Jerry Watson 10.19.11
Like everyone here I have my own opinion and have developed my interpretation of history. The argument that regulation has killed the small players ignores many of the facts. Were it not for antitrust regulation there would likely only be a handful of power companies or possibly only one in the US. Once certain players reached critical mass no others would have been capable of long term competition and a natural monopoly would have developed. If necessary they could have given energy away on there fringes to bankrupt competitors until only the one most powerful company remained. PUHCA (1935) was antitrust regulation that limited the scale of US utilities and preserved granularity not the opposite. Without established boundaries instead of the multiple regulated monopolies we currently have, there would likely be one US super-utility now owned by handful of individuals, that was avoided. I am not quite sure why FERC is moving away from this position by allowing mergers like CP&L and FPC and now allowing that monster to merge with Duke seems counterproductive, but it appears Progress and Duke have by some means secured FERC by in. How that monster will not weld market power is beyond me. I am beginning to think the folks are FERC are clueless at best. Sadly the energy sector is falling prey to giants on many fronts. The ISO’s are really functioning as super-utilities by the regulation all assets in its boundaries and everybody loves ISO’s it seems. The FED is just as well to assume control of the ISO’s and the entire grid and be done with it. At least the government would have the air of legitimacy rather than committees of the large players deciding the rules that all must obey to remain on the grid. As for small players self generation is legal, I have no problem with more regulatory modification to allow them to supply others but there is much more to it than simply over generating onto the grid and cherry picking a few customers and charging them retail rates or micro-generators getting the higher of the retail price or avoided cost. It will be difficult to include small vertical players without the host gird either subsidizing or bankrupting them. Even the requirement of them pulling their own wires and creating minigrids is not a solution it would still allow for cherry picking and create higher rates for the remaining customers which is still subsidizing. Anyway just my thoughts
Len Gould 10.22.11
"I am beginning to think the folks are FERC are clueless at best. " -- No Jerry, not clueless, simply buyable. It appears now that ALL higher functions of our western "democratic" governments respond only to money, whether corrupt direct payments or corrupting donations to political campaigns.

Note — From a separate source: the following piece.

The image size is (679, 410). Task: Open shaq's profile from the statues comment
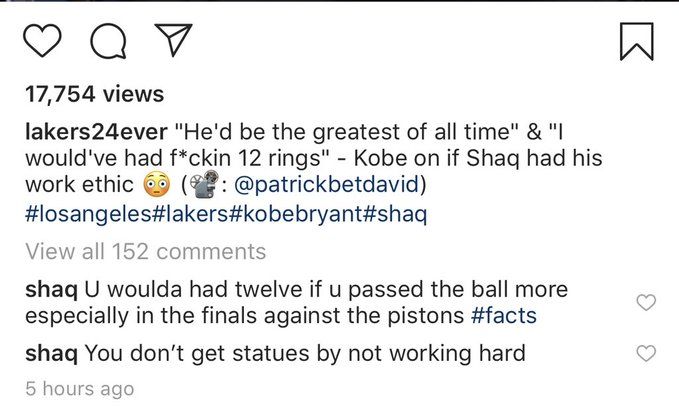(x=50, y=353)
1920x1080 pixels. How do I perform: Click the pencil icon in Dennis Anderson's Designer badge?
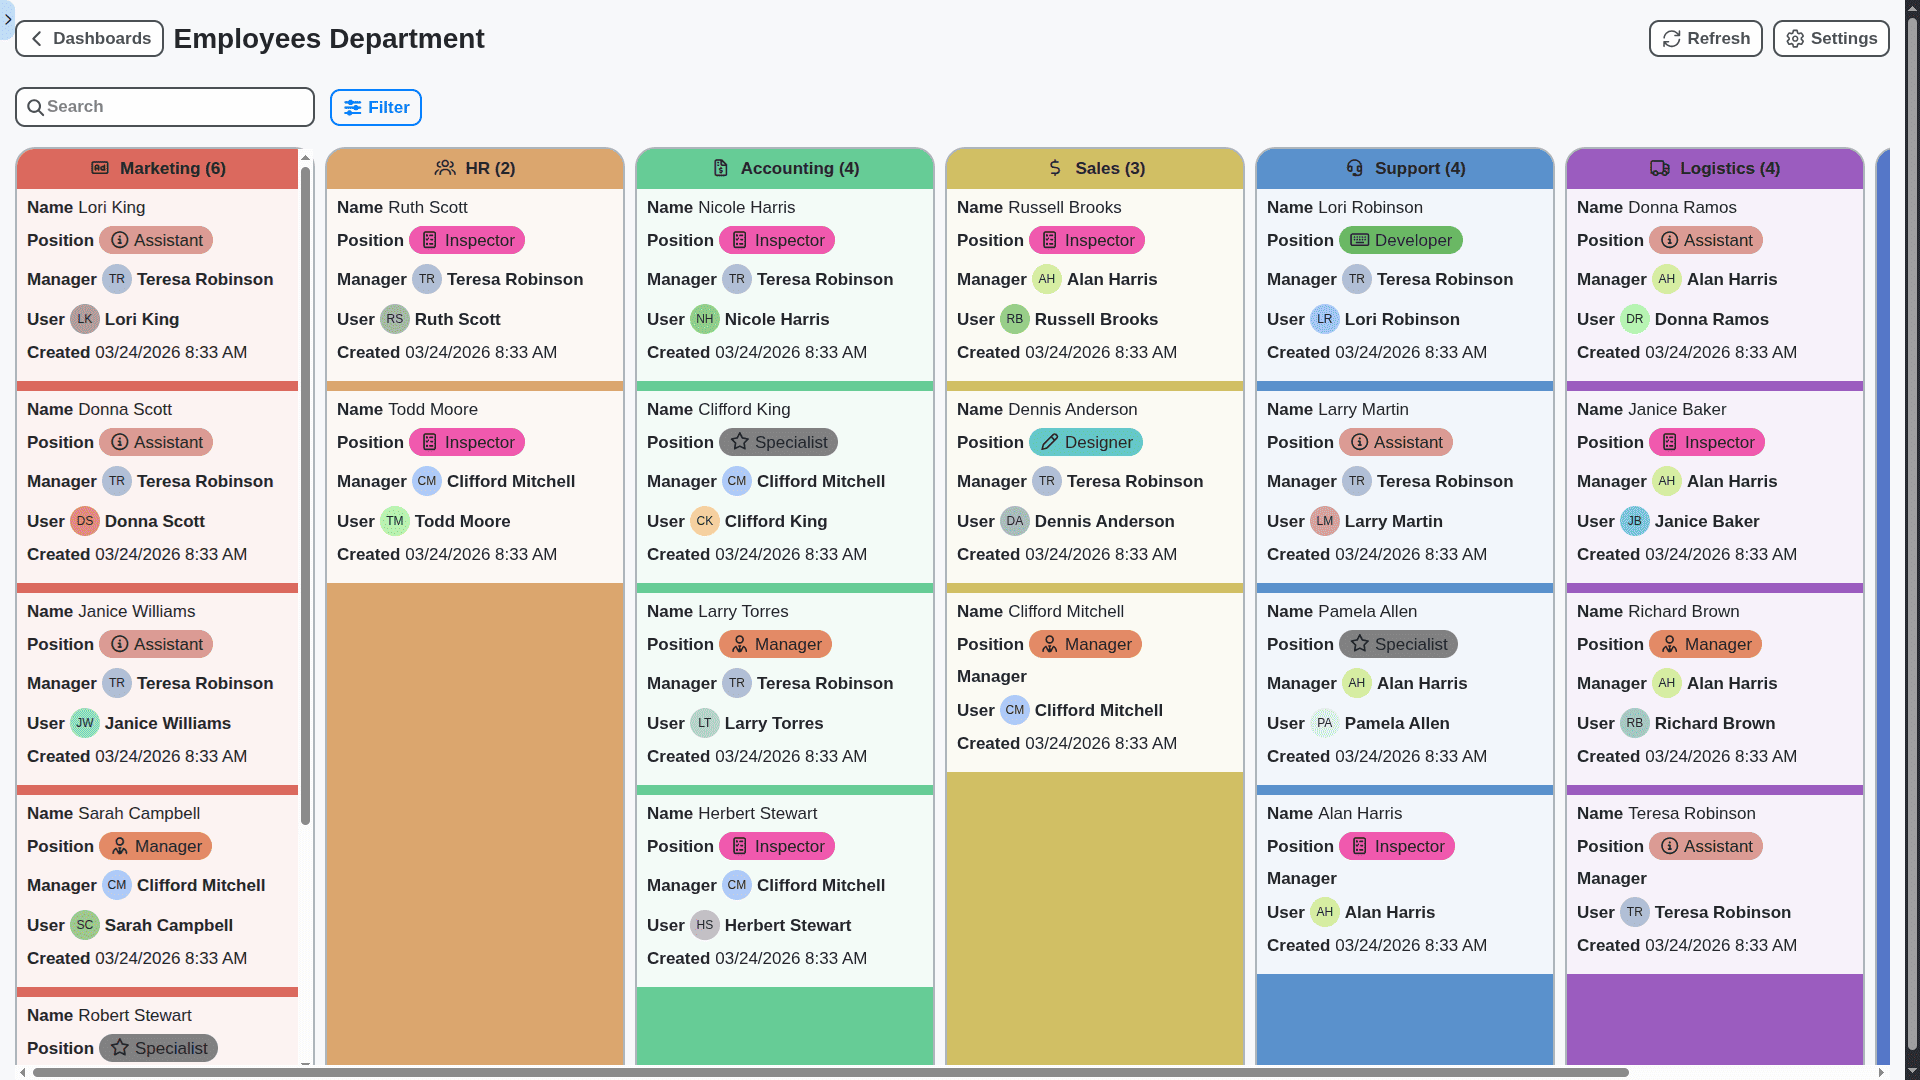tap(1048, 442)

Its in the same basket as the recent move by the Conservative gevernemnt in Canada to abolish "per voter" party payments to political movements which are able to capture a small minimum percentage of votes. It used to keep the socialist opposition afloat, and combined with rational campaign donation limits, also abolished, had the potential to keep big money / business out of parliament. It is a huge step backward for Canadian democracy, and for me (and hopefully for any other thinking voter) means I will never vote Conservative again.

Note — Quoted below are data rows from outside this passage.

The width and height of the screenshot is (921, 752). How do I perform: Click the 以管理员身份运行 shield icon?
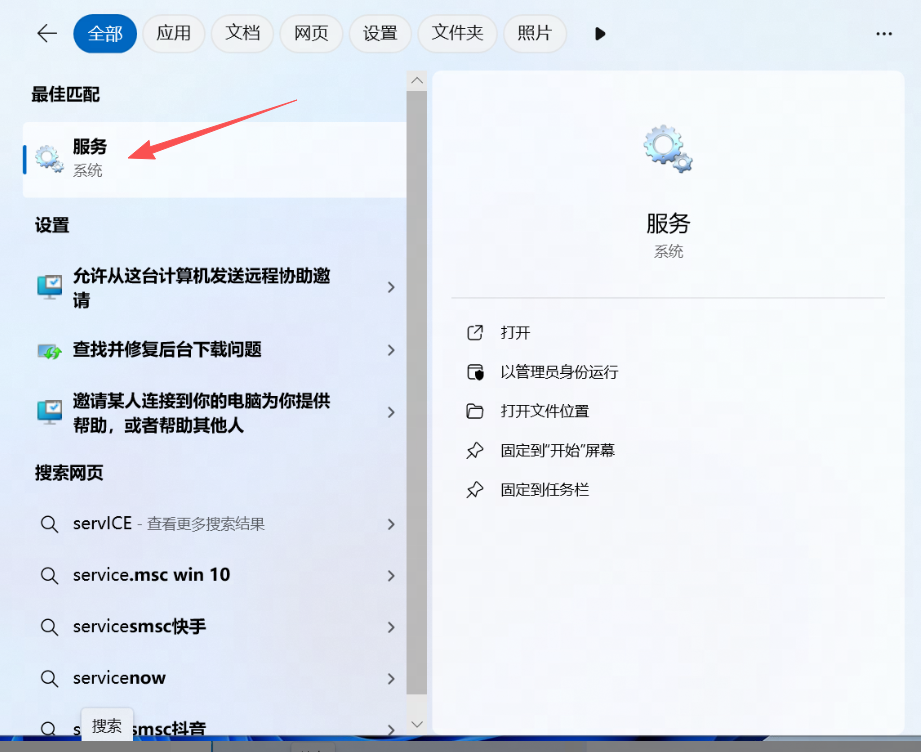pos(475,372)
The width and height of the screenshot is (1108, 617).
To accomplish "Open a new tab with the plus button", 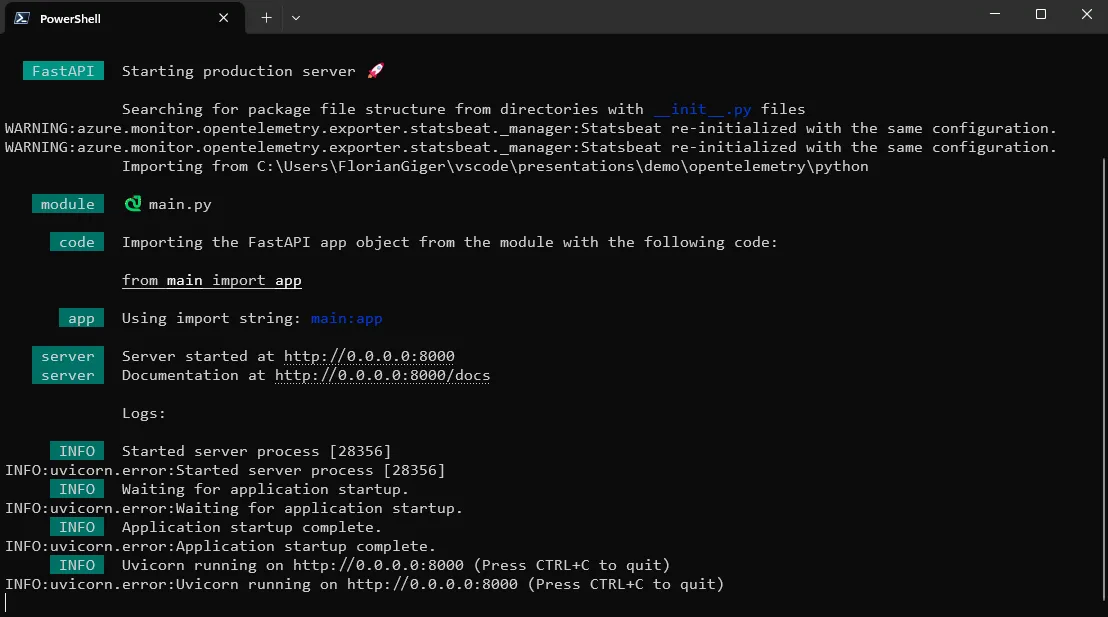I will 266,18.
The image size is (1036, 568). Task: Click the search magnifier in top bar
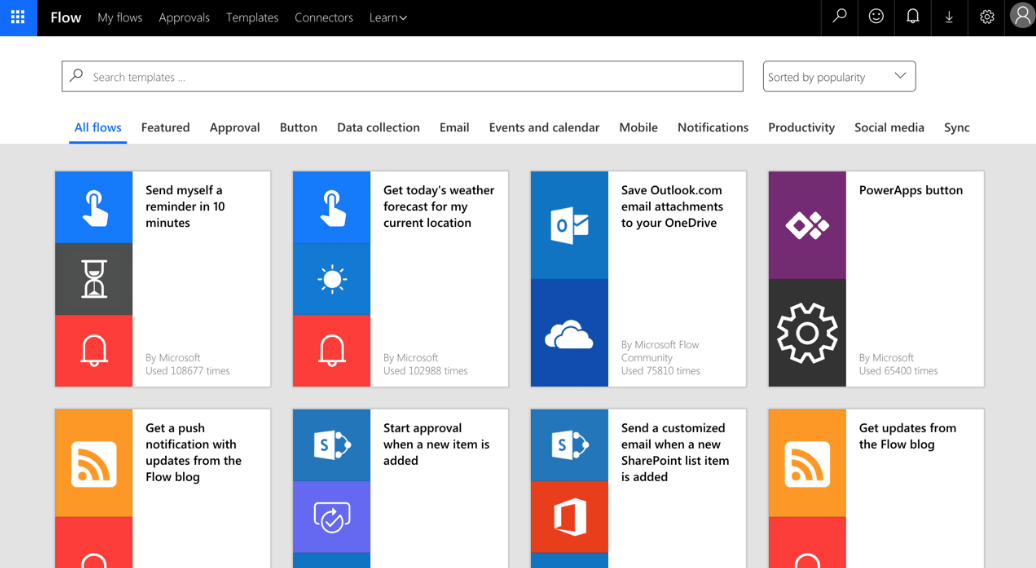pos(839,17)
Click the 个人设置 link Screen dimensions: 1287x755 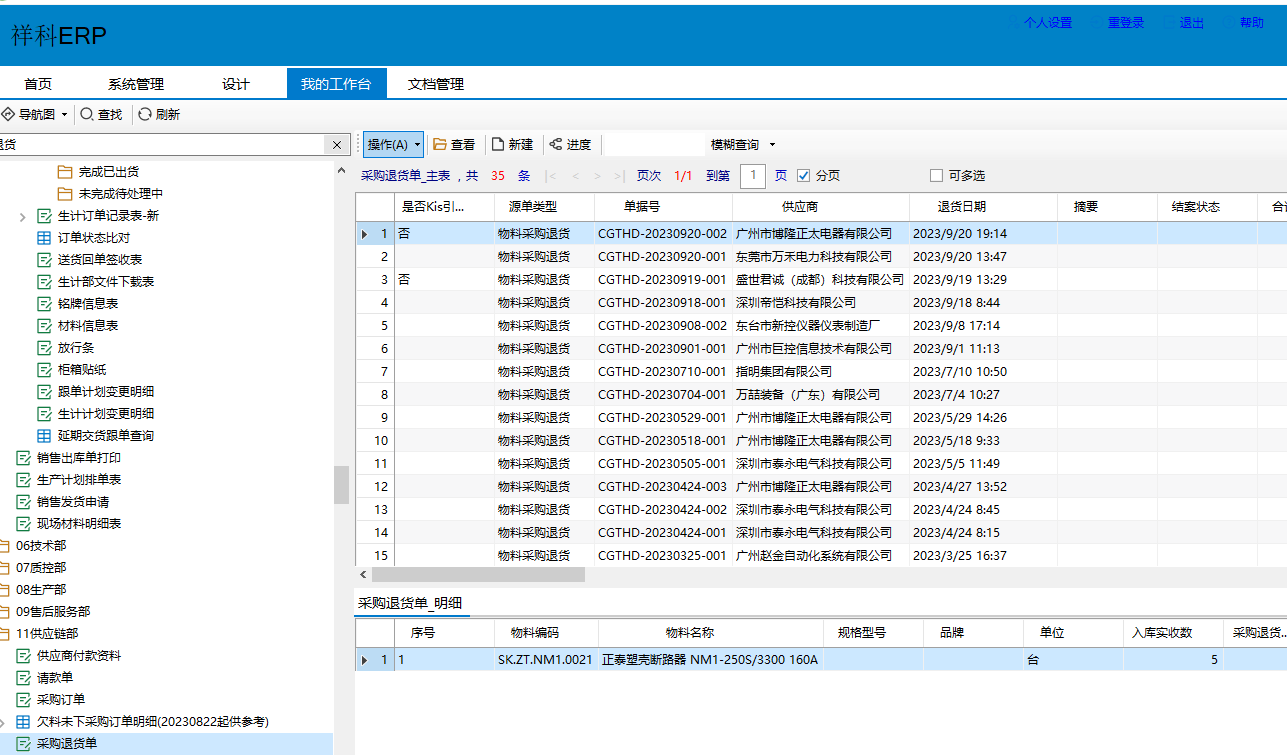tap(1047, 23)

Steven Lerner-Wright 10.24.11
But isn't this discussion a bit dated? Based on the uneven experiences of deregulation in the 1990s, isn't it focused on a problem that no longer exists in current markets?

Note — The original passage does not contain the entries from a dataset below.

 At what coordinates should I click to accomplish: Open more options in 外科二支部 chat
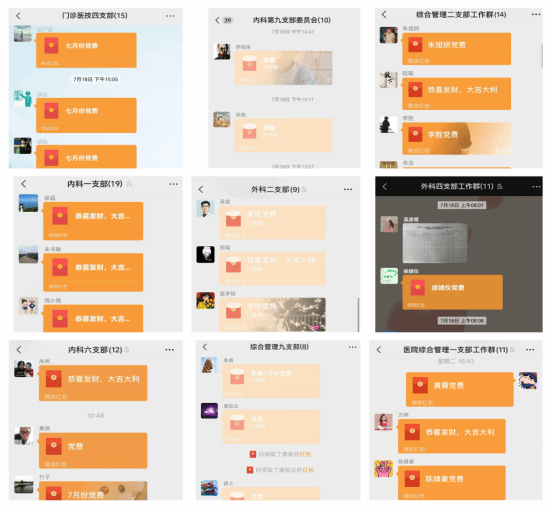pyautogui.click(x=348, y=189)
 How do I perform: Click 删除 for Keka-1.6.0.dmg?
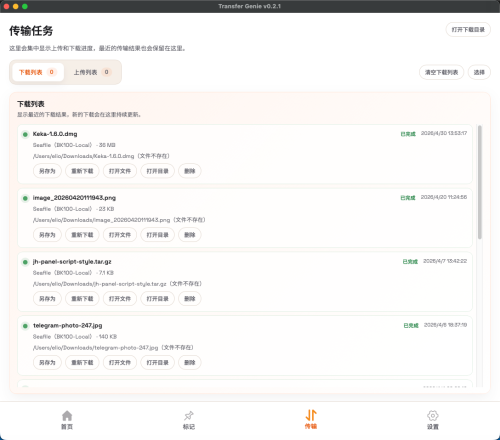[190, 171]
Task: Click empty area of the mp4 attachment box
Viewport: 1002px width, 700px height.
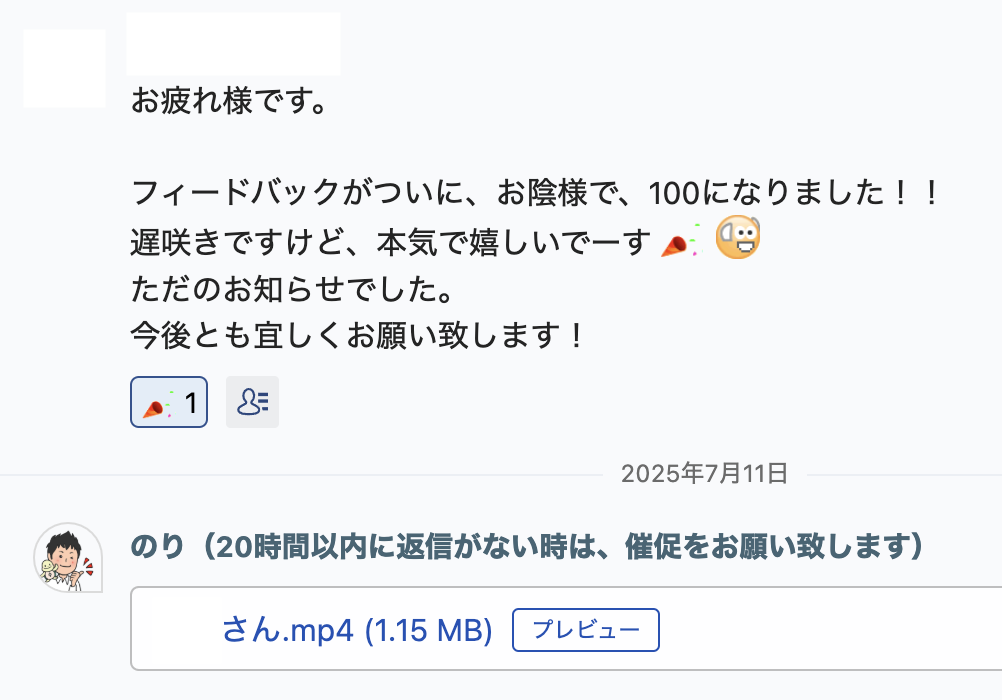Action: point(831,629)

Regulation of the electric industry produced the same benefits as regulation of the airline industry in the 1930s: It kept underfunded businesses going by eliminating financial uncertainty for investors. It also helped businesses and consumers by improving reliability and price certainty. A societal good, as noted above.
This industry has matured, and I think the lessons learned are that re-regulation is what is required, not deregulation.